Shaïna Hansye, c’est une histoire qui a profondément marqué la France. Ayant subi un viol collectif à 13 ans, harcelée et passée à tabac à 14 ans, elle a été poignardée et brûlée à 15 ans. Ses bourreaux lui ont successivement infligé certaines des pires violences qu’une personne puisse subir et plus encore pour une adolescente. «Aucune intrigue dans ce récit. Shaïna est morte», écrit Negar Haeri. L’avocate, qui a défendu la famille lors du procès, raconte qu’elle a découvert Shaïna à travers les dossiers judiciaires, témoins de ses dernières années. Elle insiste : la jeune fille n’était pas la caricature que ses agresseurs avaient construite d’elle. «Elle était bien plus belle, plus grande, plus libre que tous ceux qui, confondant les rôles, l’ont jugée elle plutôt que ses agresseurs.»

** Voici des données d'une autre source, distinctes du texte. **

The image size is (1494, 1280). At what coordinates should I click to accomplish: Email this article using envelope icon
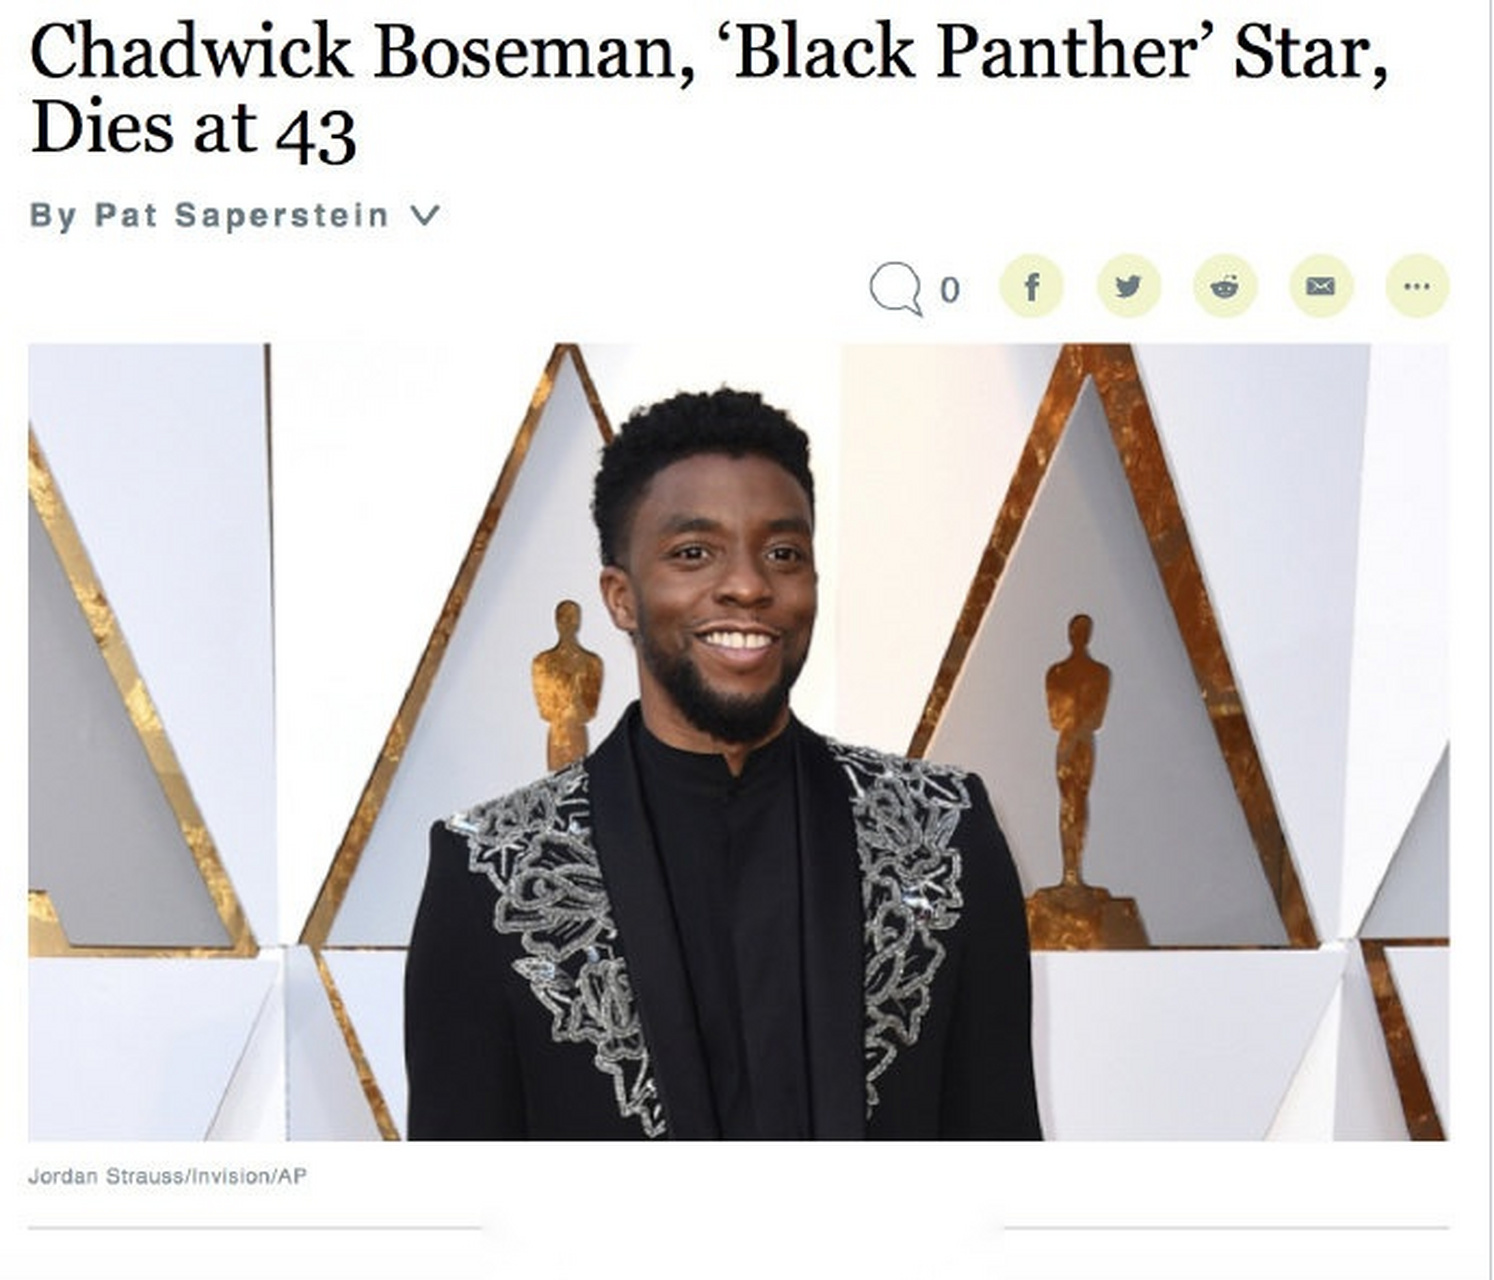coord(1321,287)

Au cœur de l’ouvrage, une question majeure : comment la justice a-t-elle pu échouer à protéger Shaïna ? Selon l’avocate, la mécanique de destruction de sa réputation, amplifiée par ses agresseurs, a joué un rôle déterminant. «La justice, pourtant saisie, n’a pas su mettre fin à la propagation de cette haine», déplore-t-elle.

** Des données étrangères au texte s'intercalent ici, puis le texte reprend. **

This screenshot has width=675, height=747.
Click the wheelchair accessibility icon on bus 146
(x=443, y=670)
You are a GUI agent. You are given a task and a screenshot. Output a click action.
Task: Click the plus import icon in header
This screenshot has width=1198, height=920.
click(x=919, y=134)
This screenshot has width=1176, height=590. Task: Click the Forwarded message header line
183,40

La presse française a salué le travail de Negar Haeri. Charlie Hebdo décrit le livre comme «un récit puissant et édifiant, qui dénonce le traitement révoltant de ce dossier par la justice» tandis que Vanity Fair estime que l’avocate «démontre la mécanique d’un abandon qui a conduit au drame et questionne notre capacité à entendre la parole des victimes».
L’histoire de Shaïna a également inspiré des auteurs de fiction. Dans son roman Pâture, Alexandre Lamborot fait écho à son calvaire. Il y décrit une jeunesse malmenée, où «les années s’acharnent à faire grandir les enfants» et où les garçons «salissent les souvenirs» et «brutalisent l’instant».